Disease models help us understand the behavior of infectious disease in a population by providing projections and forecasts. Projections allow us to see what might happen under different conditions — for example, how modifying our behavior through social distancing might change when and how many people get sick. It is often a good thing when observed reality is different from a model’s projection because it means that we were able to control the course of disease with an intervention.
Forecasts are different from projections in that forecasts tell us what we can anticipate will happen given current conditions, much like a weather forecast. Perhaps even more importantly, traditional epidemiologic models are highly useful for providing a framework for understanding very complex problems and prioritizing the areas that are most important to focus attention, resources, and research.

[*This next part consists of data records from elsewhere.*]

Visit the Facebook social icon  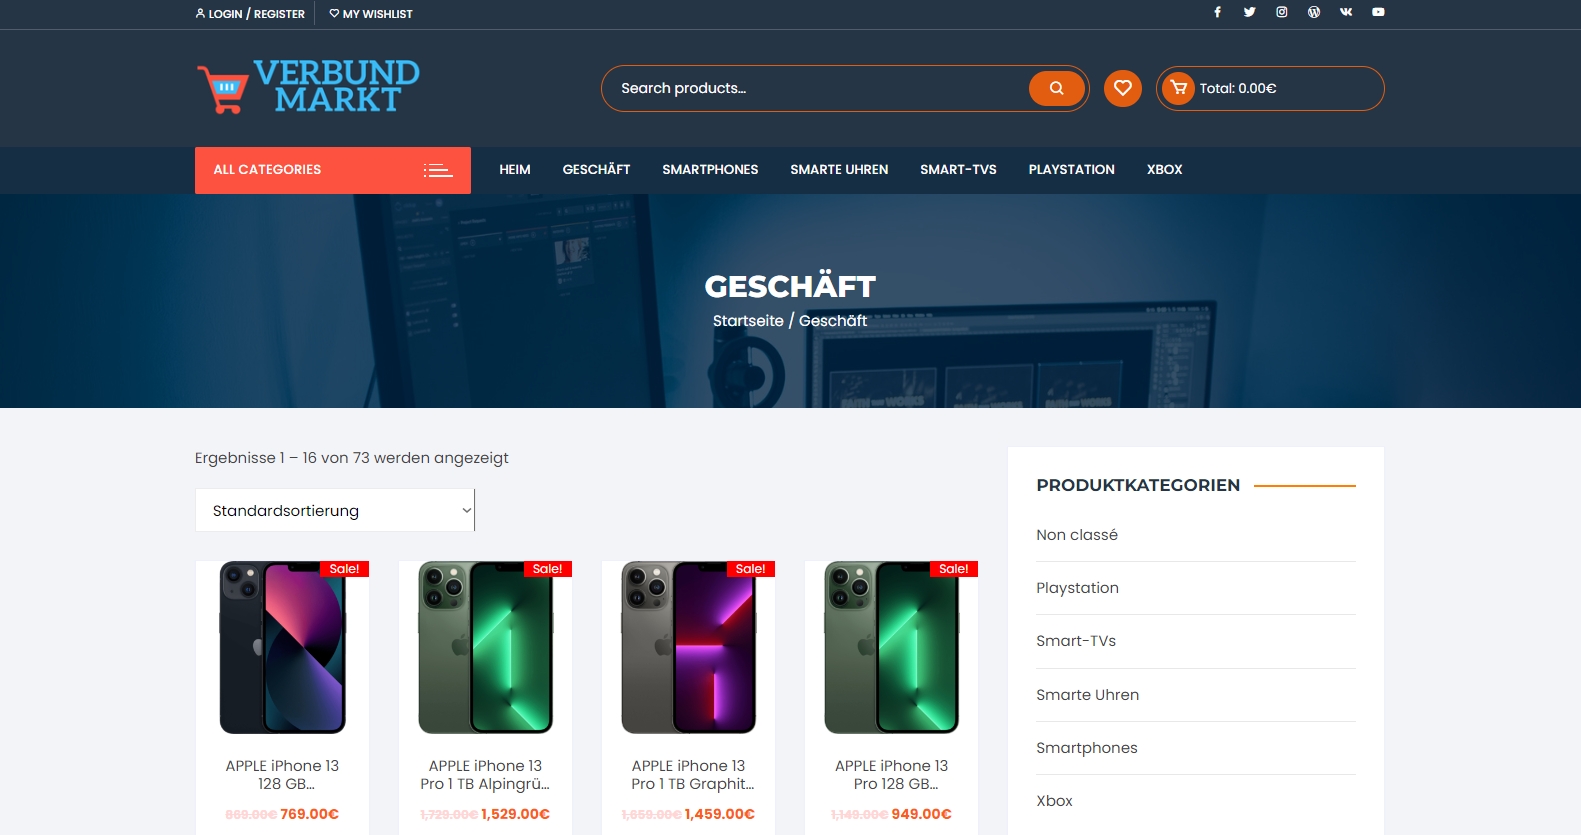click(1217, 12)
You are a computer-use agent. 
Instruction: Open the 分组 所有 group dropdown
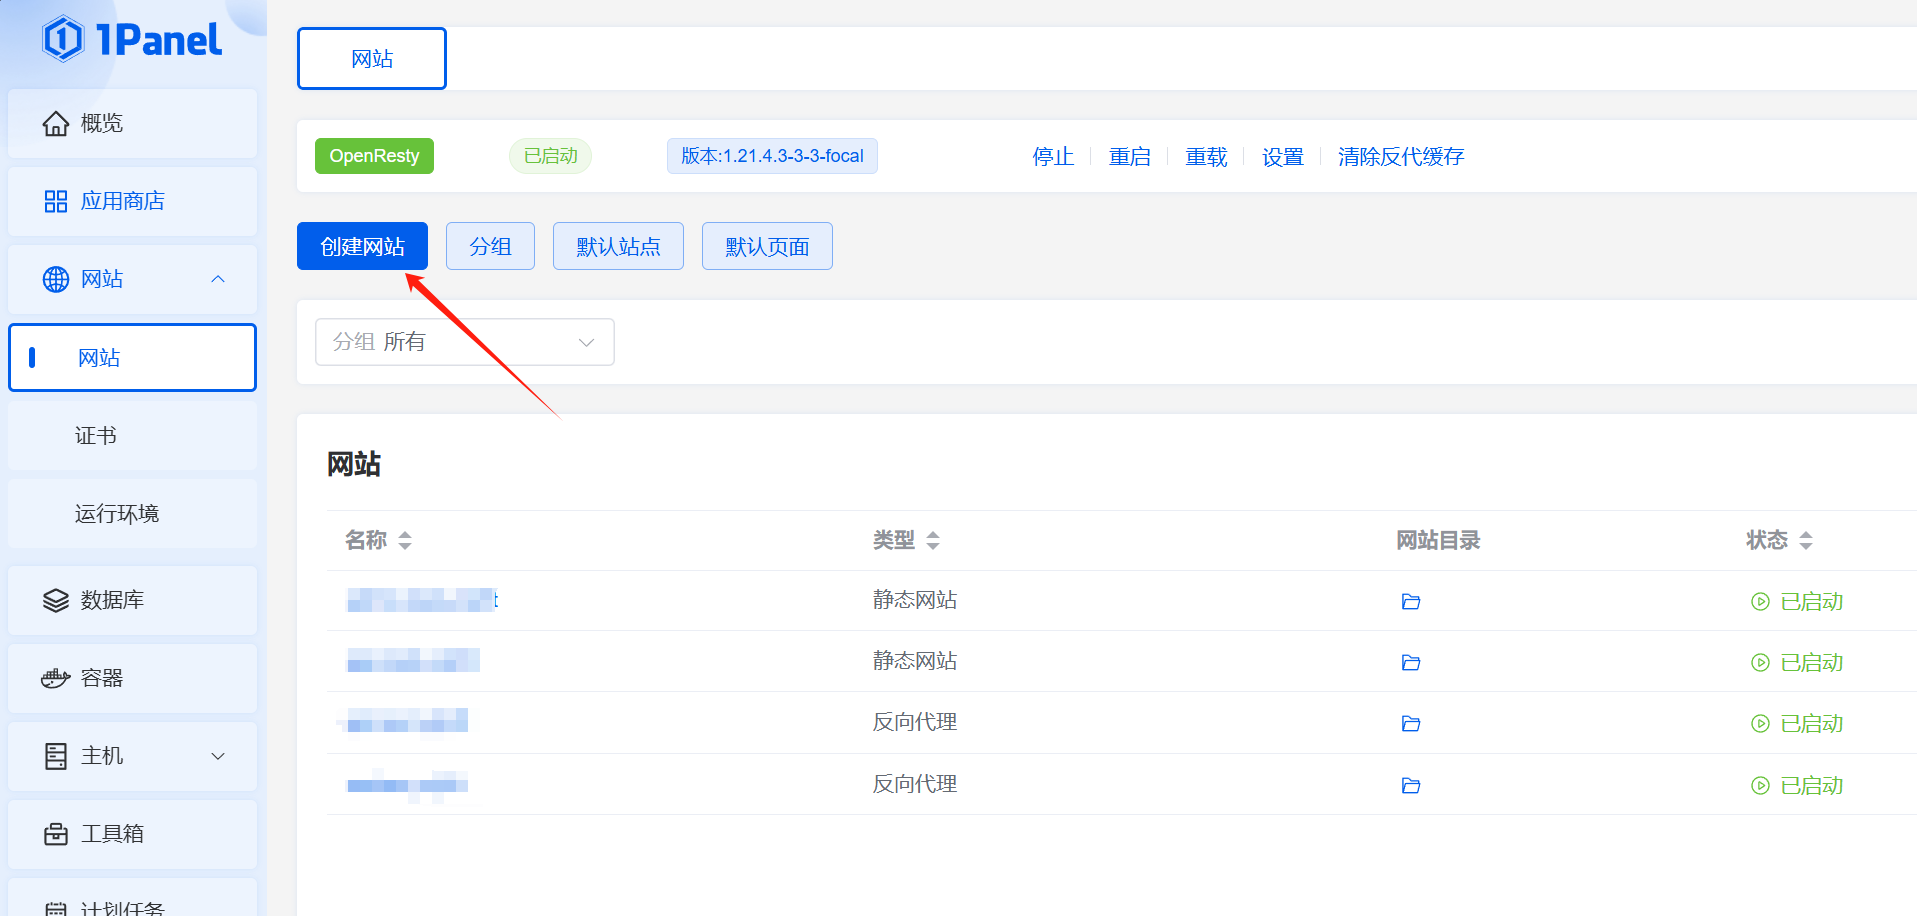[465, 342]
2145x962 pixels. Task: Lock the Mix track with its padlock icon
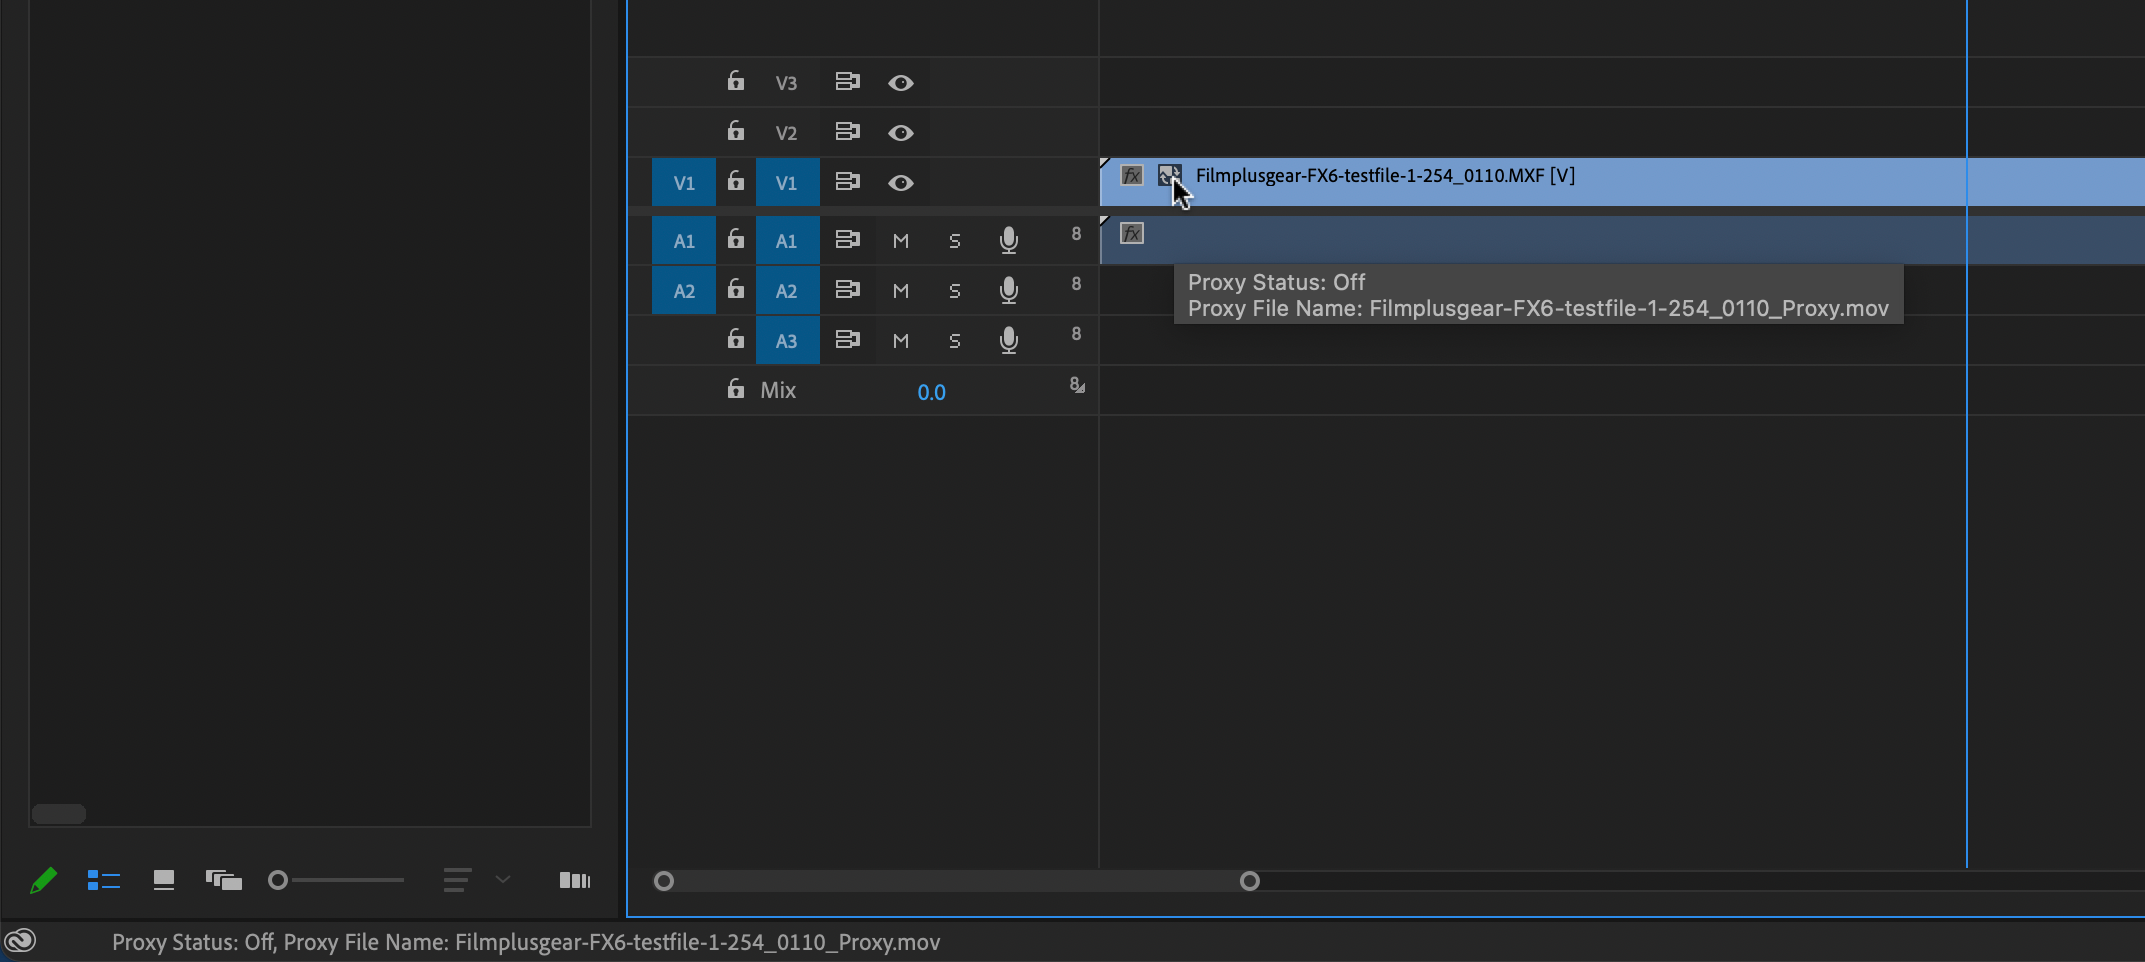tap(735, 389)
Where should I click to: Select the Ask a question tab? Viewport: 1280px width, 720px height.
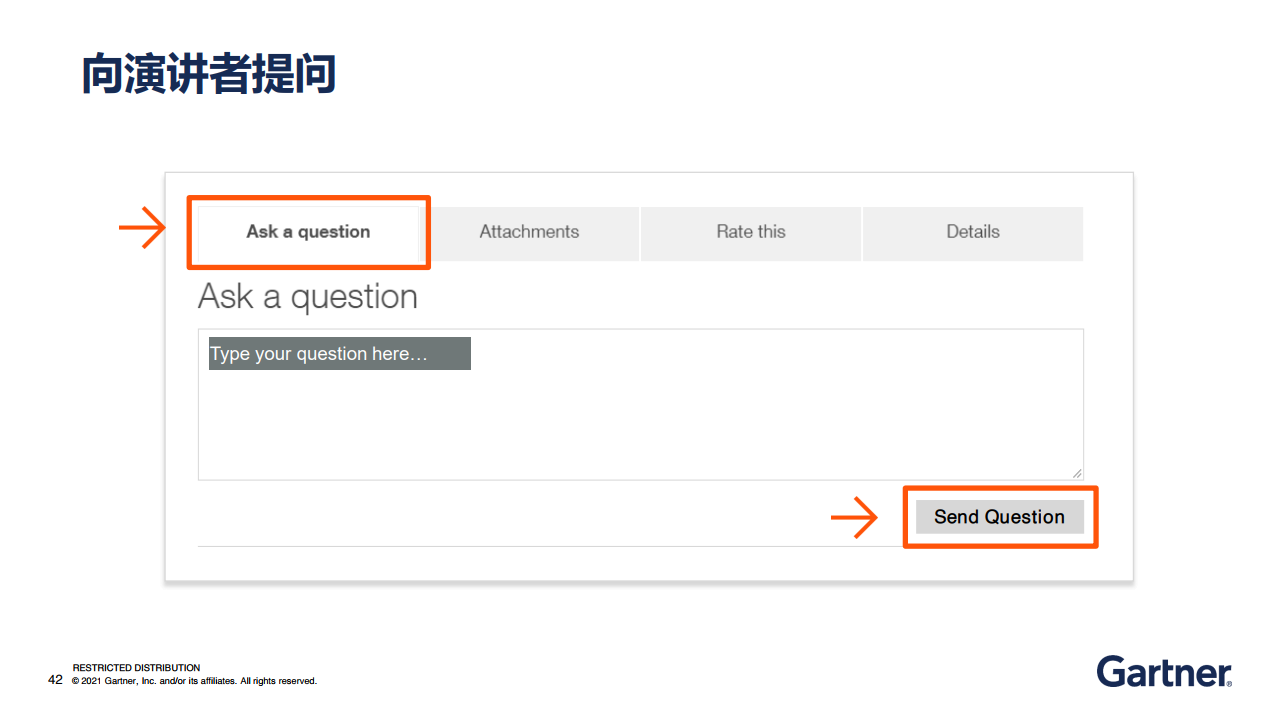pos(308,232)
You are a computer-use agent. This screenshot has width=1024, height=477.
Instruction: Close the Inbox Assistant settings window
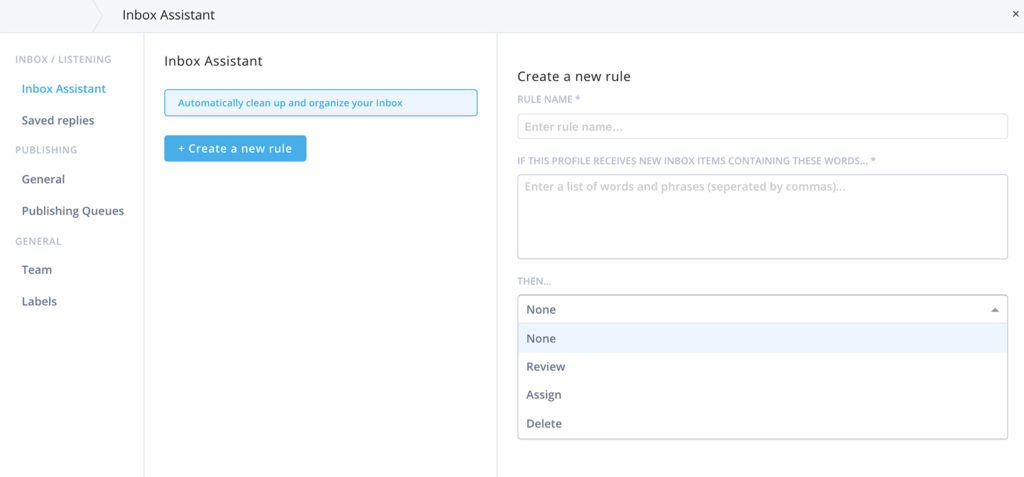click(1016, 15)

Approaches to disease modeling
There are several ways to approach disease modeling, depending on the information you have and the questions you are interested in asking. A common output of a disease model is an epidemic curve (Figure 1) that shows when and how many people get sick or die.
Figure 1. A typical and simple epidemic curve showing number of illnesses or deaths graphed against time. The "peak" is only obvious once the epidemic is over. (Adapted from CDC)
Many of the models produced for COVID-19 are based on the traditional epidemiologic compartment model of disease, which divides a population into discrete boxes (“compartments”) and determines the rate of change between disease states. Many such models are also called SIR or SEIR models based on the labels of the compartments (S = susceptible, E = exposed, I = infectious, R = recovered or removed).1 The compartments are very flexible in that they can be subdivided, or new ones added, to capture important disease characteristics, such as the proportion of infectious individuals who require isolation, hospitalization, or ventilation. Differential equations are then used to calculate the rates of change, typically represented by Greek letters, between compartments as a disease progresses through a population in order to generate an epidemiologic curve (Figure 2).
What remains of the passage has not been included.